# Super Mario Star Road RELEASE! (Download avaliable)



## Skelux (Dec 26, 2011)

My full SM64 hack, 'Super Mario Star Road', is complete. The features are:
-Over 120 stars
-More than 30 nicely designed areas
-Nearly 50 catchy tunes
-Many new objects for Mario to interact with
-Well-polished gameplay
-Lots of goomba stomping
-Mario-style humor

Download: http://www.mediafire...btziww2wybt3ajg
Alternate: http://www.fileden.c...0Version%29.zip
See my other work and subscribe here: http://www.youtube.com/user/Skelux

Release trailer:

Comment on trailer: www.youtube.com/watch?v=_JBdxcnyxeQ

Screenshots:























Feel free to give feedback.


----------



## awssk8er (Dec 26, 2011)

Just watched the trailer. Wow, I'm impressed.

I normally don't play hacks of games (Exception to a few) but I really want to try this out.

Nice work!


----------



## omgpwn666 (Dec 26, 2011)

Wow, that's really nice looking. Looks original, almost like it could be Mario 64 #2.


----------



## Felipe_9595 (Dec 26, 2011)

i need a Mario 64 rom, and ppf patcher right? or the patcher is included?


----------



## Skelux (Dec 26, 2011)

Felipe_9595 said:


> i need a Mario 64 rom, and ppf patcher right? or the patcher is included?


I included all tools needed.


----------



## Scathraax (Dec 26, 2011)

I'm not a huge fan of some of the textures used/made for this hack. They look out of place compared to default ones.
However, looks like an amazing game to play. I'ma get to working on injecting it into a VC title to play on my Wii.


----------



## Kioku_Dreams (Dec 26, 2011)

I'm at a loss for words...

Gonna try this out, as soon as possible!!!!!


----------



## VashTS (Dec 26, 2011)

very nice work i've seen this WIP as it went along every so often. nice to see its complete.

if it can be injected i would def play it.


----------



## Scathraax (Dec 26, 2011)

Just wanted to point this out:





I don't know if it's just my luck, or the extender program; but I've probably thrown 12 SM64 (U) ROMs from various sources at it, all of which make the program spit out this error.
Was hoping to get some feedback on this, or see if it was an issue for anyone else before I flip and/or give up.

_Note: I am not asking for ROMs. I can find those just fine. Just wanna play this amazing looking ROM hack. _


----------



## ShinyLatios (Dec 26, 2011)

you need the one with the [!] in the filename. not hard to find but most sites dont have it.

My delay on playing skyrim will be used on this game. not hack, I call it a game. good job!

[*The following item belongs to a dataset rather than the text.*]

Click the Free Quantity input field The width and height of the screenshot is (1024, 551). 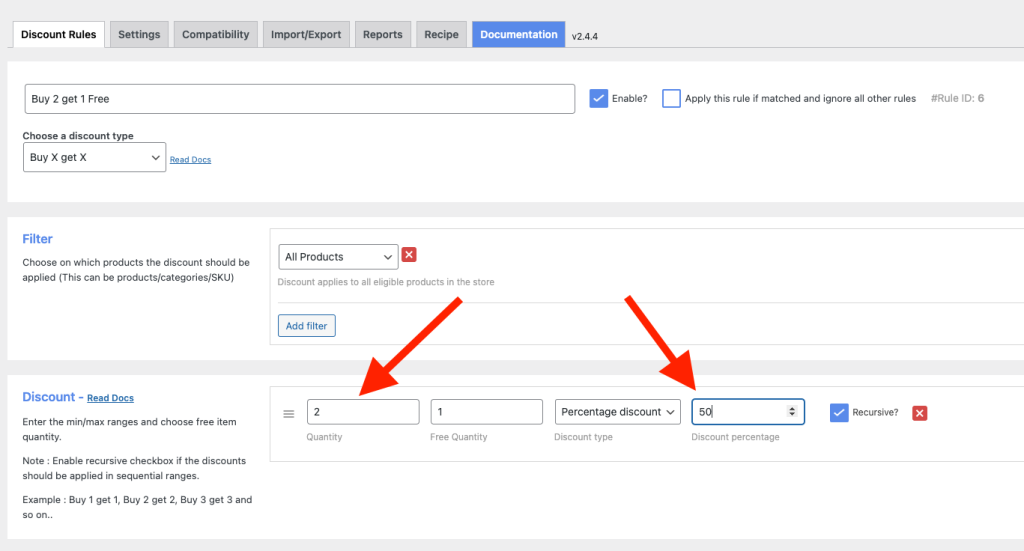pos(486,412)
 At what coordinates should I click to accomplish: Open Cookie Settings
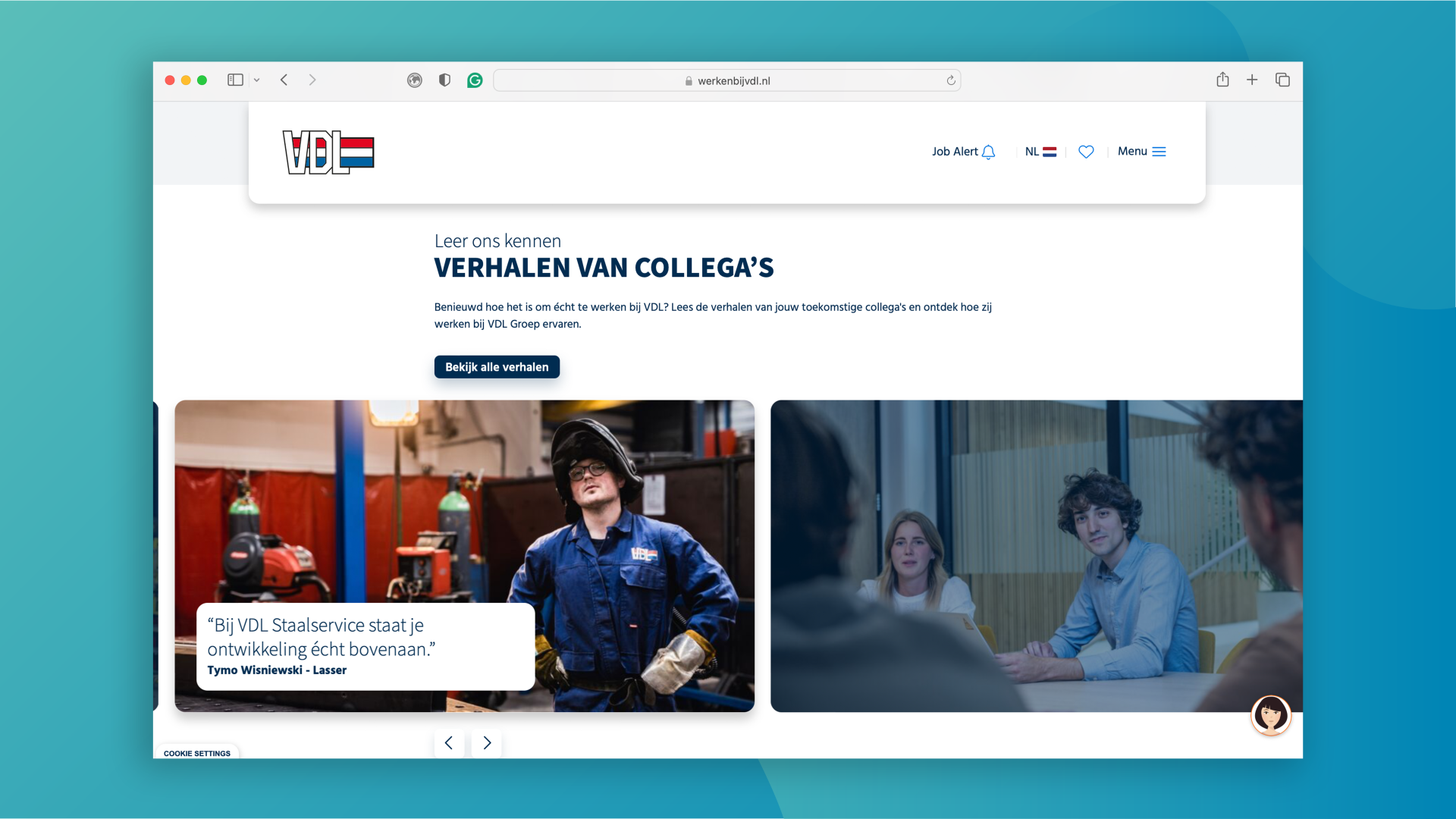click(197, 753)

EDIT: oooh boy its patching the rom and I can play soon ^-^


----------



## Kiaku (Dec 26, 2011)

Yay! A whole new experience for my favorite game! Thanks for the hack! Great Christmas present for me!


----------



## Scathraax (Dec 26, 2011)

ShinyLatios said:


> you need the one with the [!] in the filename. not hard to find but most sites dont have it.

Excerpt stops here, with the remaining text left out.